ECE2017 Eposter Presentations: Calcium and Bone Calcium & Vitamin D metabolism (65 abstracts)
Department of Endocrinology and Metabolism, Univesity of Pisa, Pisa, Italy.
Context: Vitamin D deficiency following malabsorptive bariatric surgery can lead to osteomalacia. We report a patient with severe vitamin D deficiency following malabsorptive bariatric surgery successfully treated with calcifediol but not cholecalciferol.

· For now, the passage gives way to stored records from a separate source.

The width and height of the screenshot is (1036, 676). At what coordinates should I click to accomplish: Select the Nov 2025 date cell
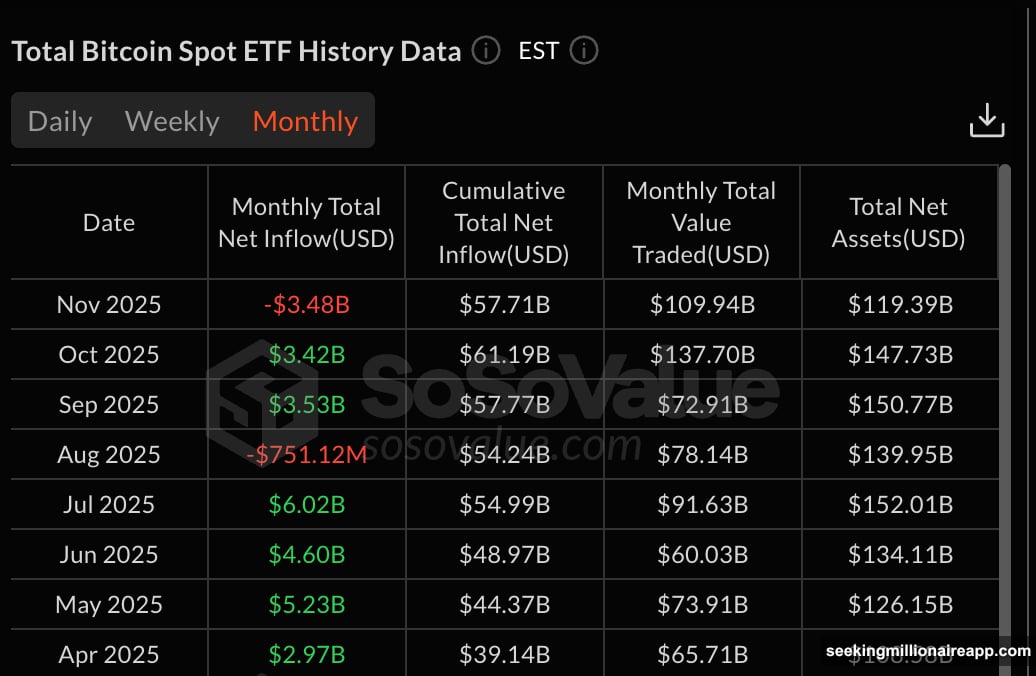click(108, 304)
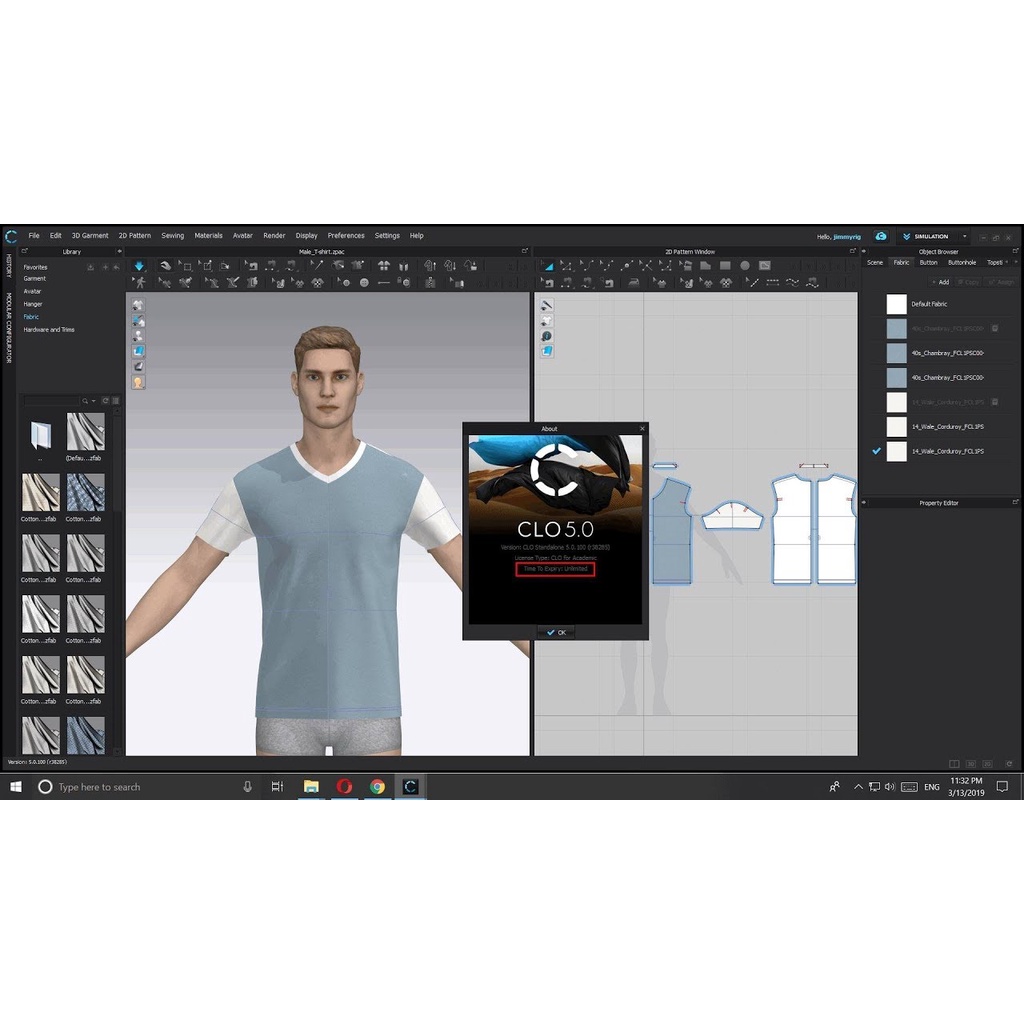1024x1024 pixels.
Task: Expand the search options in the Library panel
Action: pos(94,401)
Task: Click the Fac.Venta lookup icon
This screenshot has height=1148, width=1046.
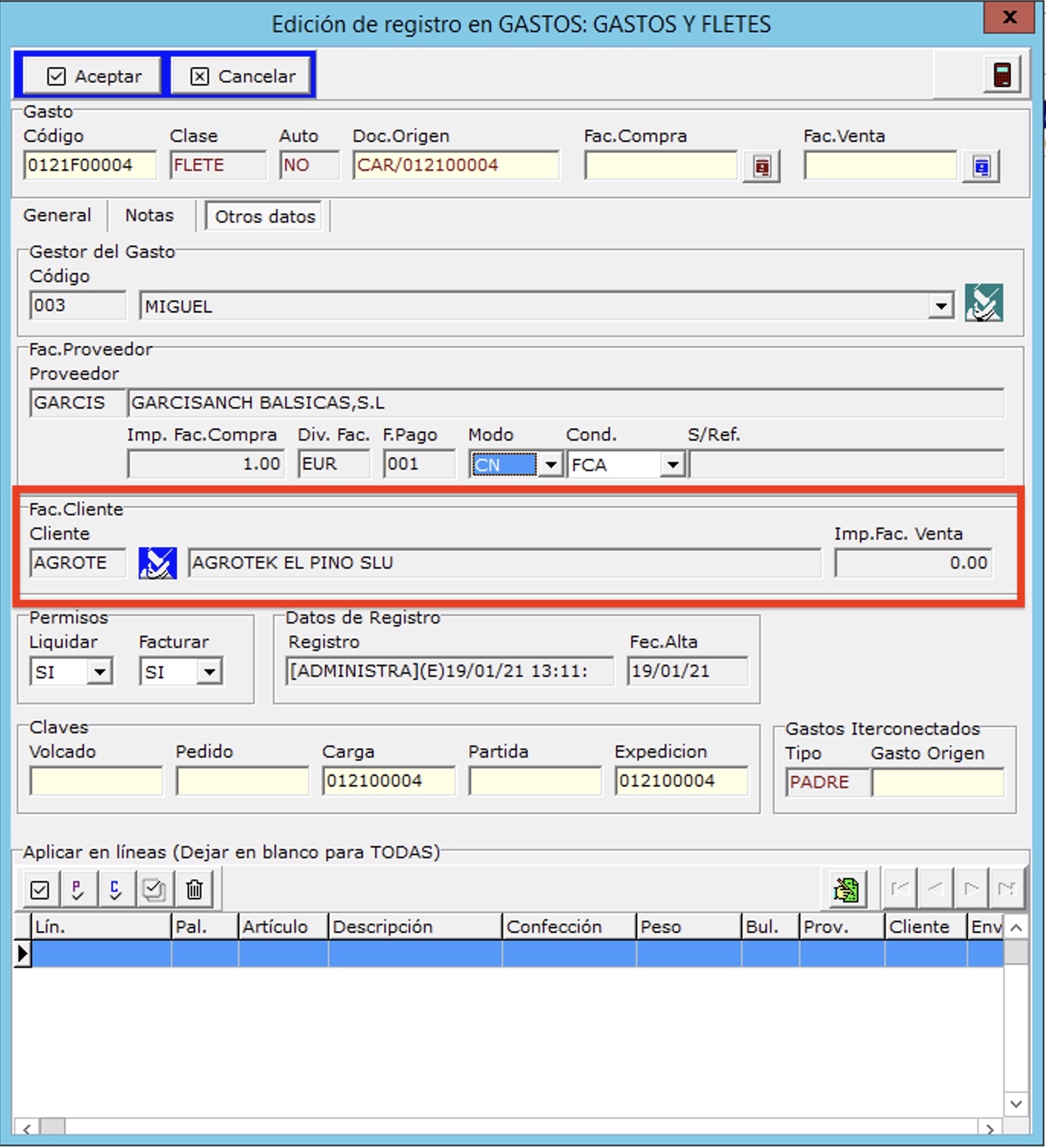Action: point(981,166)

Case description: A 40-year-old woman, submitted to biliopancreatic diversion 20 years before and chronically treated with 50 000 IU cholecalciferol weekly, was admitted to our Endocrine Unit because of severe low-back pain, muscle weakness, generalized muscular hypotrophy, associated with hypocalcemia and elevated PTH levels. Initial evaluation revealed low albumin-corrected serum calcium (7.4 mg/dl), high serum PTH (240 pg/ml), bone-specific alkaline phosphatase (125 μg/l) and 1,25-dihydroxyvitamin D (112 pg/ml) concentrations, and undetectable serum 25-hydroxyvitamin D (<7 ng/ml). Bone mineral density (BMD) was markedly low. Normocalcemia was initially restored with i.v. albumin and calcium gluconate. Treatment with calcitriol (0.5 μg three times daily) and oral calcium carbonate (1000 mg daily) was simultaneously started and cholecalciferol was replaced with calcifediol (125 μg (5000 UI) daily)). During follow-up the calcifediol dose was progressively tapered to 25 μg (1000 UI) daily and the calcitriol dose progressively reduced and finally withdrawn. Serum biochemistry normalized, BMD significantly increased and the patients clinical conditions progressively improved, with a substantial recovery of autonomy.
Conclusions: Our data suggest that calcifediol migth be more efficacious than cholecalciferol for prevention and treatment of vitamin D deficiency in patients treated by malabsorptive bariatric surgery.